Radiant glass heat -- one way to cut excessive heat cost

In October 1977 William Julien of South Chatham, Mass., had the New Bedford Gas & Edison Light Company do an electric-heat survey on his home, using baseboard electric resistance heat. Accoring to the company's survey, Mr. Julien's annual heating bill would run to about $975.

But instead of conventional electrical heating, the Juliens elected to put in electric radiant glass heat. The heating bill through the 1978-79 cold season came to $437 for the 7- room, 2-bath Cape Cod home -- less than half the power company's estimate and so far below the national average for space heating $1, 000). The Juliens have been smiling ever since.

Another Chatham resident, Charles Gritis, opted for glass heat in his 1,500 -square-foot ranch home. Out of a total electric bill of $668 for June 1978 through the following May, estimated heating costs ran to a mere $212. (More about this low cost later).

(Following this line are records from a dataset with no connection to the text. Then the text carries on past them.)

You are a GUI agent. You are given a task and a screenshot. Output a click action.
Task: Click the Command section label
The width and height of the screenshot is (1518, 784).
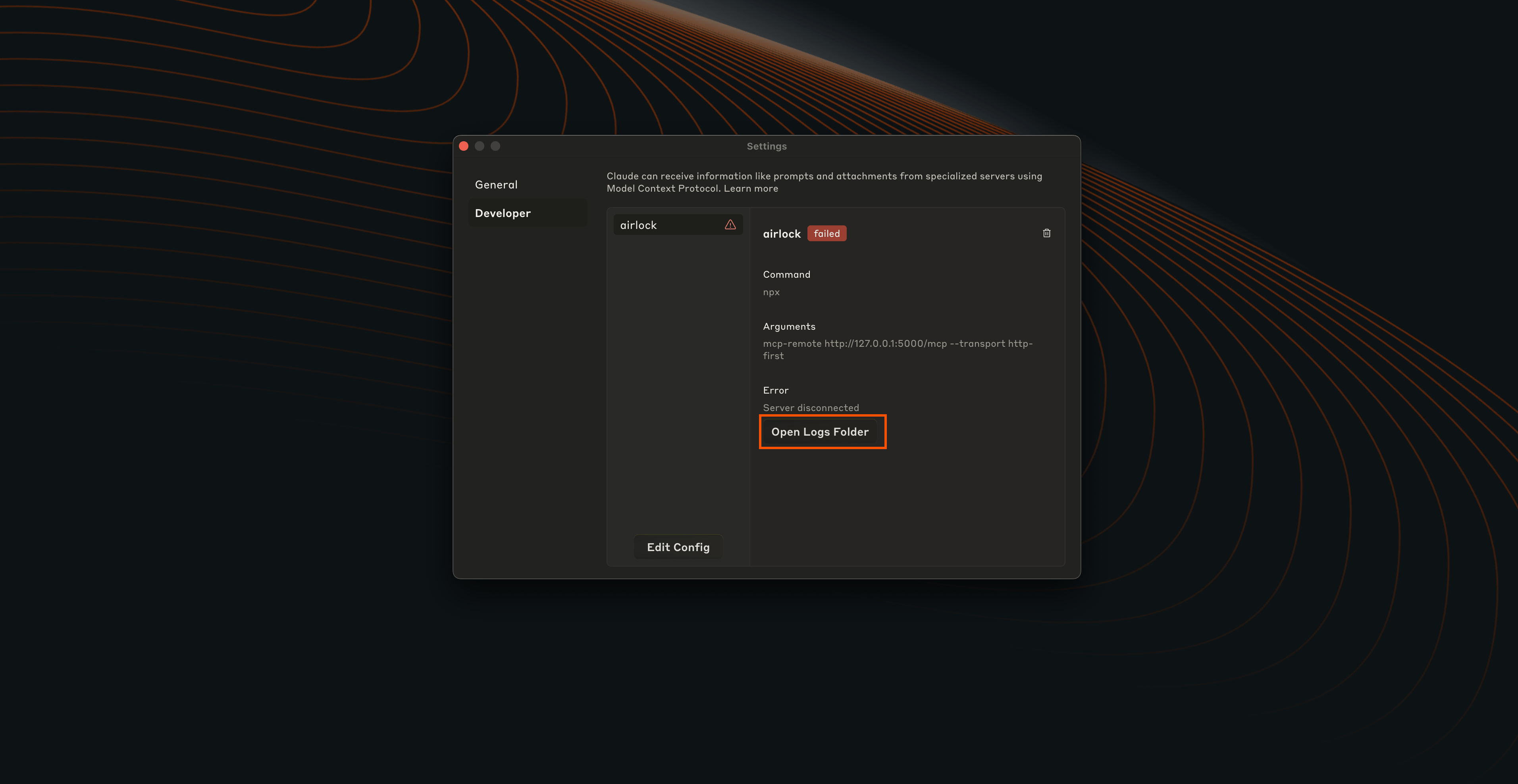786,274
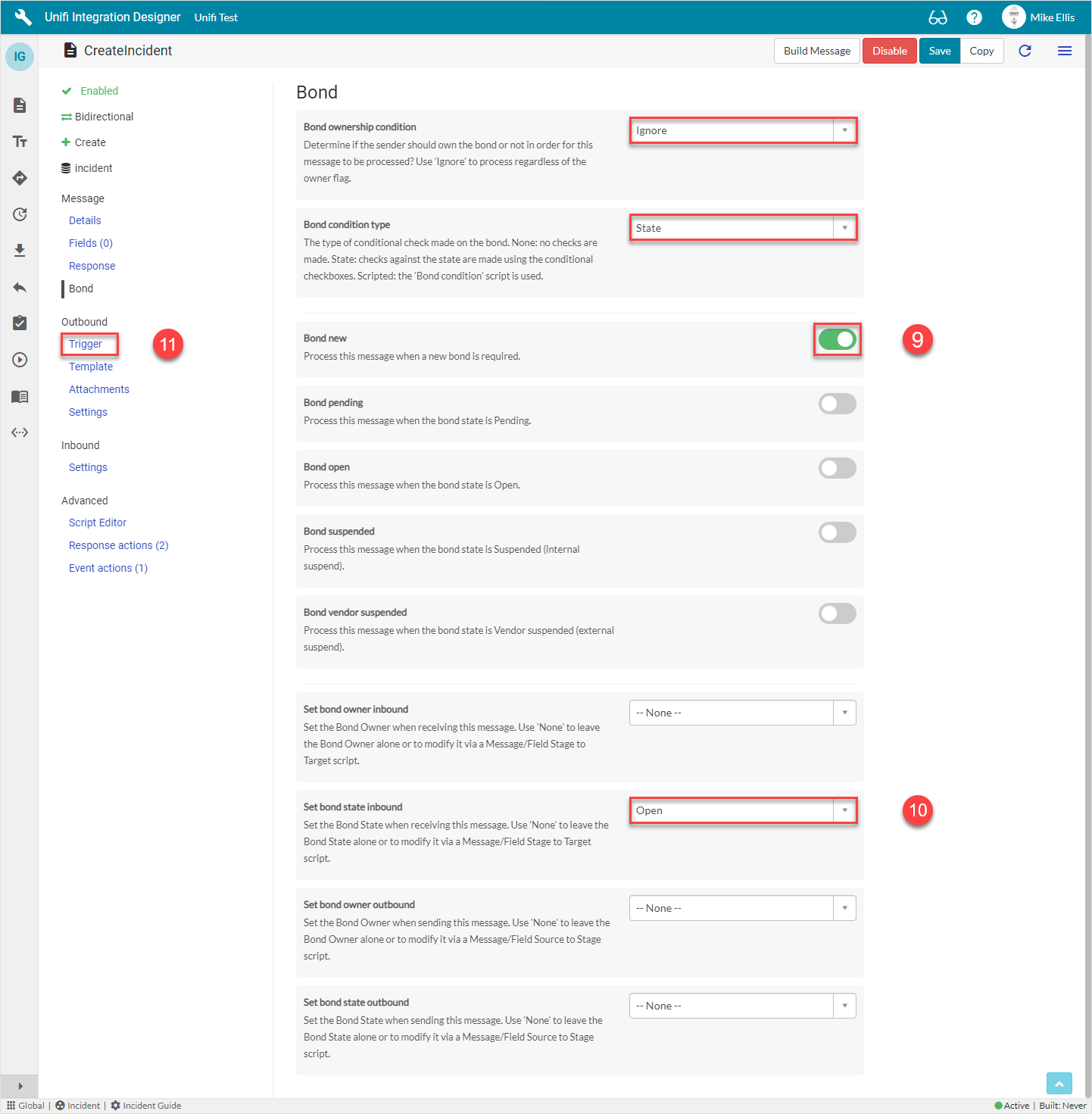This screenshot has height=1114, width=1092.
Task: Click the refresh icon beside Copy
Action: pyautogui.click(x=1025, y=51)
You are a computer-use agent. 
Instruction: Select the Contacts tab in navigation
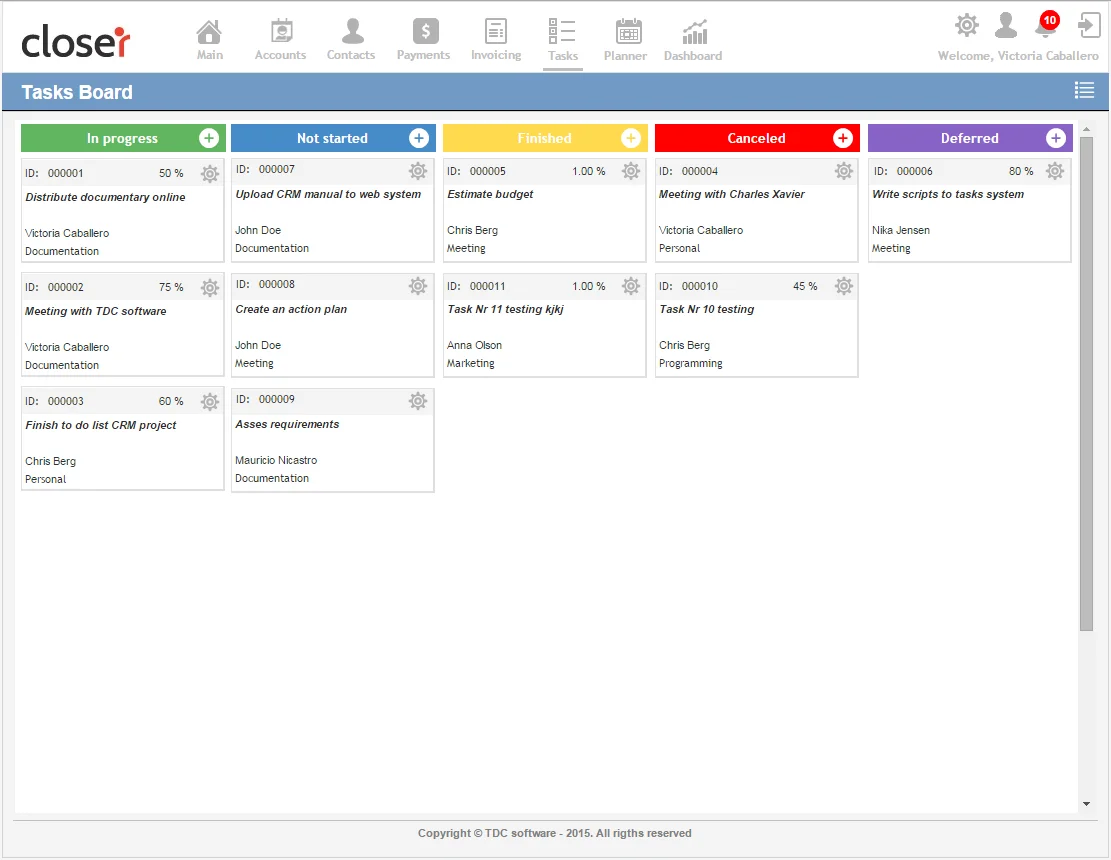(x=351, y=40)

Indeed, both homeowners had found a lower-cost way to keep warm.

Back in 1966, when wasteful prosperity was at its height and fuel oil hovered around 29 cents a gallon, Gene Heacock saw fit to install glass heating in his Cedar Grove, N.J., home. At the same time he decided to upgrade some of the insulation in his house. The net result was that his average annual bill for oil-fired steam heat of $335 dropped to $175 for electric heat.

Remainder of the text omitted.